**** Extracted information ****

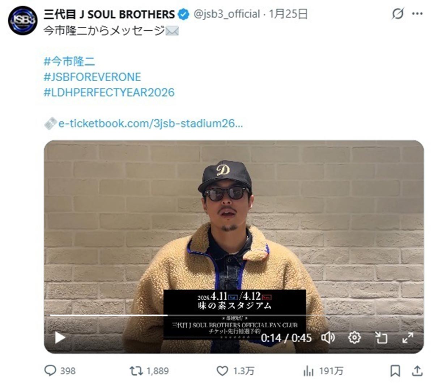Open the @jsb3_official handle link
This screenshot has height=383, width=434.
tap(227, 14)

****
**** Extracted information ****

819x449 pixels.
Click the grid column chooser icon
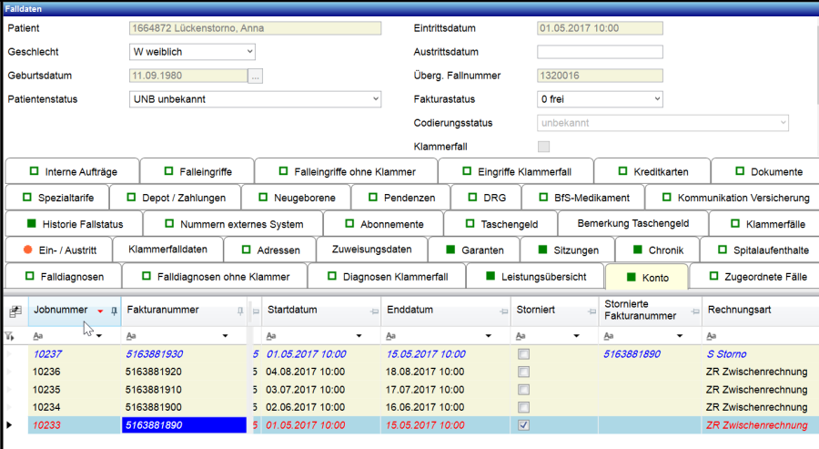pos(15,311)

****

• _Aim of the task_:
Return the lines from the one containing "Open the @jsb3_official handle link" through the one containing "tap(227, 14)", inclusive, copying them as they appear in the entries but leaving out the pictures.

• _Solution to this exercise_:
Open the @jsb3_official handle link
This screenshot has height=383, width=434.
tap(227, 14)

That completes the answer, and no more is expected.